:: Record set ::

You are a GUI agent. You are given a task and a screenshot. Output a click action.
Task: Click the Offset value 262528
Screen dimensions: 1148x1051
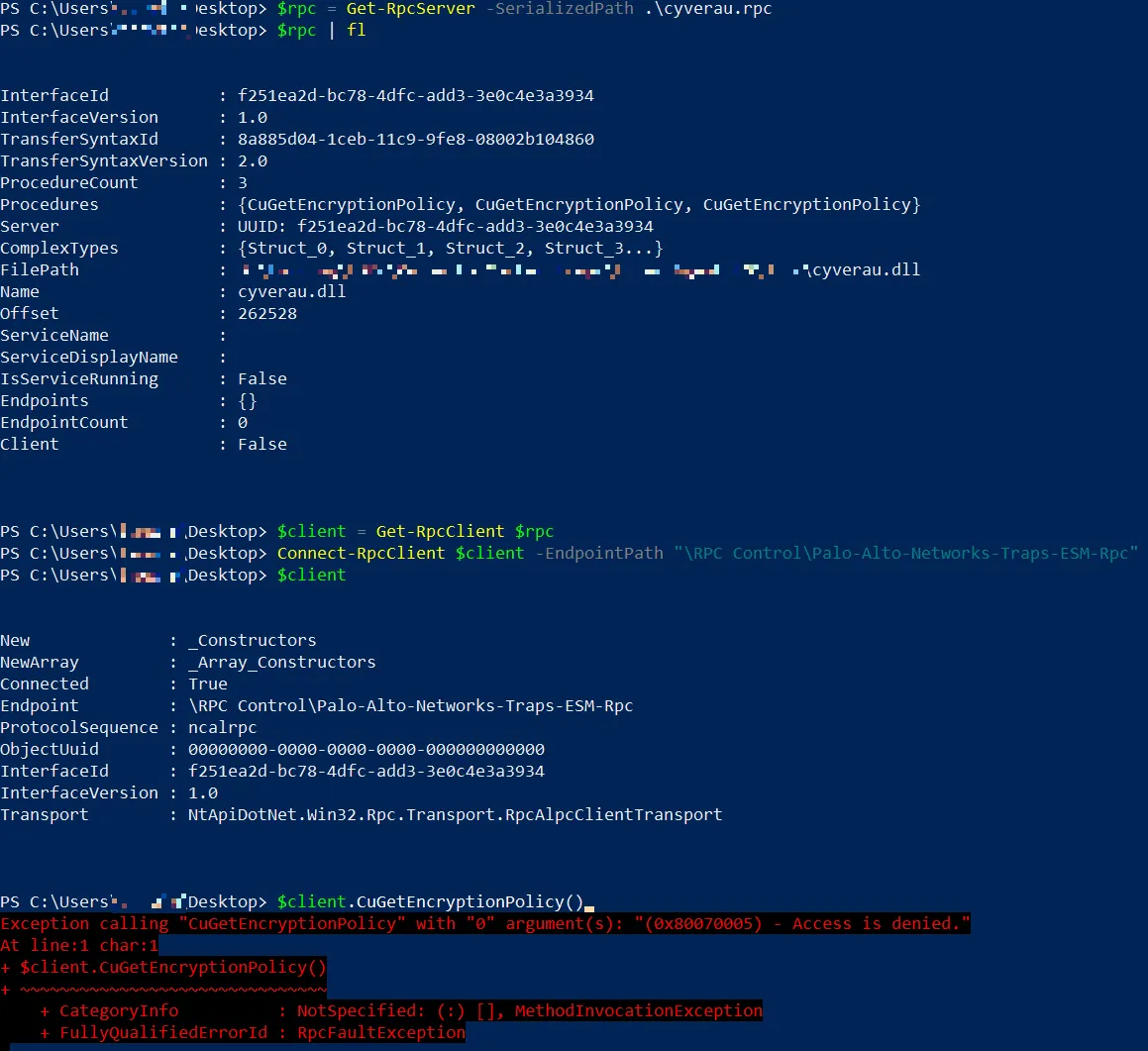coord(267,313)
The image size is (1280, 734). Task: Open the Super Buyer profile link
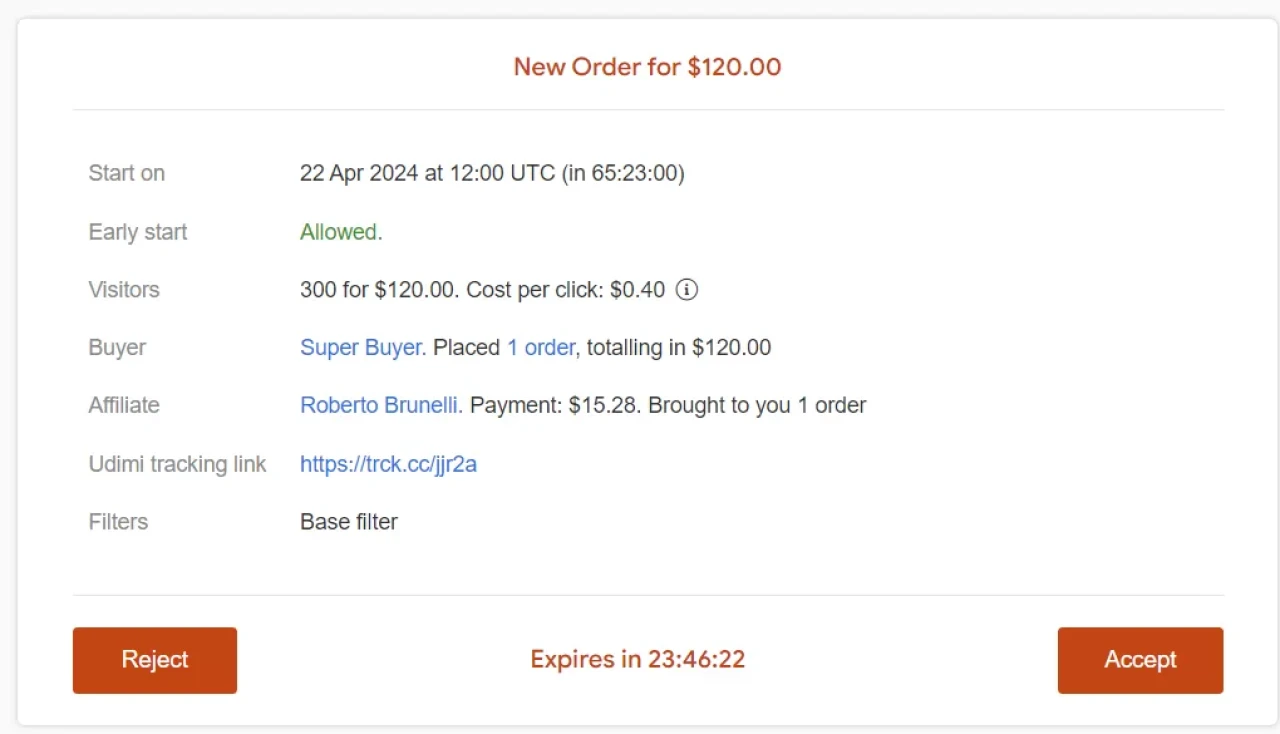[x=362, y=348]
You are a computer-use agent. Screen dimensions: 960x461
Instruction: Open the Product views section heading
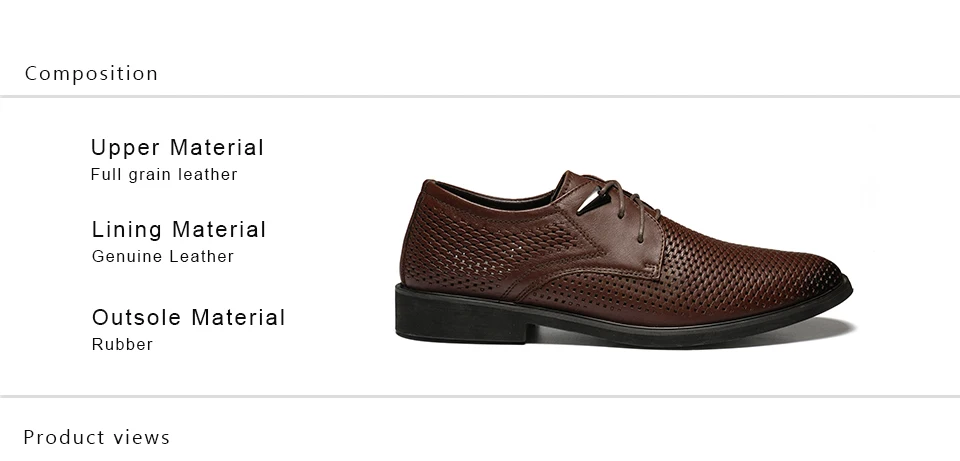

:::
:: Record set ::

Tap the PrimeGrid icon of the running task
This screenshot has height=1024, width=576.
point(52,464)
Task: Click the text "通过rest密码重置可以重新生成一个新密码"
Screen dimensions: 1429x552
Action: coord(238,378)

:::

Please give the number of lines above that include the string "agent", with nothing added.

Answer:
2